Com o título extraído do poema de Walt Whitman “Eu Canto o Corpo Elétrico”, exaltação do poeta americano aos trabalhadores do mar e sua glória física em trabalhar no campo, o filme de Caetano muito recorda em um estado ainda amadurecendo trabalhos de chineses mestres da observação como Wang Bing, Jia Zhang Ke e Tsai Ming-Liang, que cultivam um interesse quase documental em estudar seu personagem, observando-os antes de desenvolverem e sendo alguns dos principais responsáveis por divulgar ao mundo apenas por seus longos silêncios e câmeras incisivas a transformação da sociedade e dos indivíduos da China nas últimas décadas. 

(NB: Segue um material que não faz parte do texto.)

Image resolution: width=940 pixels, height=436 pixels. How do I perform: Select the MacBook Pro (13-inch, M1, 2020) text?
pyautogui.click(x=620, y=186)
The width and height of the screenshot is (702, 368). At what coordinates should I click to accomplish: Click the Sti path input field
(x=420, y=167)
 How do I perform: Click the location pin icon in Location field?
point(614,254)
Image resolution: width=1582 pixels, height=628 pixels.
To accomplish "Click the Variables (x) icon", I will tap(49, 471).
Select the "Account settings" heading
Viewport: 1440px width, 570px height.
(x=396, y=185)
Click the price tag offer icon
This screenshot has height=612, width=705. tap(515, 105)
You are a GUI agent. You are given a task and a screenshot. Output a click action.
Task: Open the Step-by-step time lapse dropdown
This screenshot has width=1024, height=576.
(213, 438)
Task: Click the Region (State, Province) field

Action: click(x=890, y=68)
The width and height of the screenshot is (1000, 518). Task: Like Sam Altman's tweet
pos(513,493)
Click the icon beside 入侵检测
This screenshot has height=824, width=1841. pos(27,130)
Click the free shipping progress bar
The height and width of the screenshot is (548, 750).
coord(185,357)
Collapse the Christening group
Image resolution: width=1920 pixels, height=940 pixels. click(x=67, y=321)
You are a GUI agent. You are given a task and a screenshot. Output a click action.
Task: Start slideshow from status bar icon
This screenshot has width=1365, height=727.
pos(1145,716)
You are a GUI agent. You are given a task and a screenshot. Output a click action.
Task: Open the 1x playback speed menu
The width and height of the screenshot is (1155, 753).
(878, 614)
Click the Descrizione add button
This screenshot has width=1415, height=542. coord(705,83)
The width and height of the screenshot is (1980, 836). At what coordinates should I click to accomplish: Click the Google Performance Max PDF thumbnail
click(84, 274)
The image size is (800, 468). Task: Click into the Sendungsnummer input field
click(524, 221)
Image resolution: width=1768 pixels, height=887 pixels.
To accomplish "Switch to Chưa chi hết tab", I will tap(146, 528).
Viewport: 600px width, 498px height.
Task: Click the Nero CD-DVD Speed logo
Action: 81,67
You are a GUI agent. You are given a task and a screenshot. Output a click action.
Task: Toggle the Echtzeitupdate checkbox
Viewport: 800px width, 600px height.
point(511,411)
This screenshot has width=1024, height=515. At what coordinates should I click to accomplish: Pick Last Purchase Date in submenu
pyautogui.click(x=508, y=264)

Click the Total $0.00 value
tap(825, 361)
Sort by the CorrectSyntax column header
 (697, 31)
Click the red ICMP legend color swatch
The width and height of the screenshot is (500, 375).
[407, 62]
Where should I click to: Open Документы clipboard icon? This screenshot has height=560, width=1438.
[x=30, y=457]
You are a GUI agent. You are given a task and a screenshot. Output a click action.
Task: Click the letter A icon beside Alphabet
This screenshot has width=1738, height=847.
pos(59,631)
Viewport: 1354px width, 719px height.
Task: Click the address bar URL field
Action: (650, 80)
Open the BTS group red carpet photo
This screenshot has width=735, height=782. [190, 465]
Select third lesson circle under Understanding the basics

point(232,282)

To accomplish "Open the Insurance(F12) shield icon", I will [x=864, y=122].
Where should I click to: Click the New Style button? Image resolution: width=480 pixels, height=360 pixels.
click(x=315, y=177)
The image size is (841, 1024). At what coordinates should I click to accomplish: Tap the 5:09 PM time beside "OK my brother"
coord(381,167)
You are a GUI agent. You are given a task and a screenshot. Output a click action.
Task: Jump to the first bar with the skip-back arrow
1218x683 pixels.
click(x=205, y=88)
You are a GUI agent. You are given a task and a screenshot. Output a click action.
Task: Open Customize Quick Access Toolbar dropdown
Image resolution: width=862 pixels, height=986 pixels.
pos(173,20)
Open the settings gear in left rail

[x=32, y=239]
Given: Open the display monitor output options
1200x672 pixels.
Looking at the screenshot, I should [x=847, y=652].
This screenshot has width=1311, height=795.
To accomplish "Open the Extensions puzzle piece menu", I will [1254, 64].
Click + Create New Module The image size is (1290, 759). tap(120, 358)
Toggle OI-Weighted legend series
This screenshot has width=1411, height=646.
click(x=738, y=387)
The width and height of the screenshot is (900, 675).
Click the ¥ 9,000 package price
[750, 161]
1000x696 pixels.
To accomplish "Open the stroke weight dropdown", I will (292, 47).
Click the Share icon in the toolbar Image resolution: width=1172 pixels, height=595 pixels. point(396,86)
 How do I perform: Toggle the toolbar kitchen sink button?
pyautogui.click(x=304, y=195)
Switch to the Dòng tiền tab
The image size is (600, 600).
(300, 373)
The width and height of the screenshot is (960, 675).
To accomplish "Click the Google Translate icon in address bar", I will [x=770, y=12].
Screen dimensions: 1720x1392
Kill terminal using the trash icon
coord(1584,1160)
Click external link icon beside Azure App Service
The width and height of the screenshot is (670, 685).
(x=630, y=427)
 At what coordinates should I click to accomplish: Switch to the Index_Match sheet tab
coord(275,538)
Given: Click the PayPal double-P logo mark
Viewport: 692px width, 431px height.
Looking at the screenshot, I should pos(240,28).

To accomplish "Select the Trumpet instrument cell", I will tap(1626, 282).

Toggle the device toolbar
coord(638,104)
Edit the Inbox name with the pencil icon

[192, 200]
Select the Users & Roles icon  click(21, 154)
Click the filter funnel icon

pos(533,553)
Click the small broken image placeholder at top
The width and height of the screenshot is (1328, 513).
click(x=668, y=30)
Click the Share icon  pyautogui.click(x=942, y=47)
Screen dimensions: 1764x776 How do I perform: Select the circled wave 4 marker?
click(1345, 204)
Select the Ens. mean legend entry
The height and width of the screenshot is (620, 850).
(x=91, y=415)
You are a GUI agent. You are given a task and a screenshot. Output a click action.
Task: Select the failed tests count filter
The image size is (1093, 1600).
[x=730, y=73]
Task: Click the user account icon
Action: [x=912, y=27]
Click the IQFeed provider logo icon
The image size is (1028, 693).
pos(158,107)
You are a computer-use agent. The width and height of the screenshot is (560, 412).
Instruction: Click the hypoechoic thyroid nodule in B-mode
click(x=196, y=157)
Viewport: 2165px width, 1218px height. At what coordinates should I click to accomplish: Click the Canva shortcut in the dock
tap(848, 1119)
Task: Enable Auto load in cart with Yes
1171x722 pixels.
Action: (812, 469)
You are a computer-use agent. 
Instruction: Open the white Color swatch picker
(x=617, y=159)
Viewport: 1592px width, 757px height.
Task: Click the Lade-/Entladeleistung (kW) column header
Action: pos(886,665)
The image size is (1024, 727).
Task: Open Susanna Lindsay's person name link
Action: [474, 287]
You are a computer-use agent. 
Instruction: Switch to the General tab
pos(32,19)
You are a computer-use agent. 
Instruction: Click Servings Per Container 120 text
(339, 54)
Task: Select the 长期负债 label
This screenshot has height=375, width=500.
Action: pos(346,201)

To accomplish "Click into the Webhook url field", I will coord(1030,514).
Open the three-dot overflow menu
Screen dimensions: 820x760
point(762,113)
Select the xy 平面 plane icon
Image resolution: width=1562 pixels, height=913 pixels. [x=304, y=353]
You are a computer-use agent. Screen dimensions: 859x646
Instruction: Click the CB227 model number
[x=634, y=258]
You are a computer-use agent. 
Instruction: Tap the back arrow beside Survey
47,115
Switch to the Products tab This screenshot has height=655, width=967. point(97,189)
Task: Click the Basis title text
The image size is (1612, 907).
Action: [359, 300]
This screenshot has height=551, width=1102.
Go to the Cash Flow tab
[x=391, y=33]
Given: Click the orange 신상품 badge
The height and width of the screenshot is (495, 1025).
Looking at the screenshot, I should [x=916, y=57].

Amadurecendo porque mesmo terminando de forma abrupta, o longa já esticava-se em seu ponto (“dessacralizar o sexo”, como define o diretor em matéria para o UOL, tornando-o normal e parte da vida) de maneira redundante, esboçando mas não resolvendo conflitos, sendo que a emoção de seu filme vem toda da observação, da mágica dos pequenos momentos, de nunca atravessar um cena sem levar algo da mesma. Quando quer sugerir a constatação de algo, provando um ponto, o filme cai; quando apenas observa em sua economia formal, sabe trabalhar a naturalidade para despertar o interesse de olhos e ouvidos muito bem, nos fazendo caminhar lado a lado de um Brasil ignorado. Ainda fica aquém do que poderia ter sido, mas cultiva elementos de um projeto de uma filmografia autoral que começa de maneira mais discreta e mais bombástico que muito de seus colegas, sendo portanto uma obra de interesse para se pensar os rumos que nosso cinema esboça para o futuro.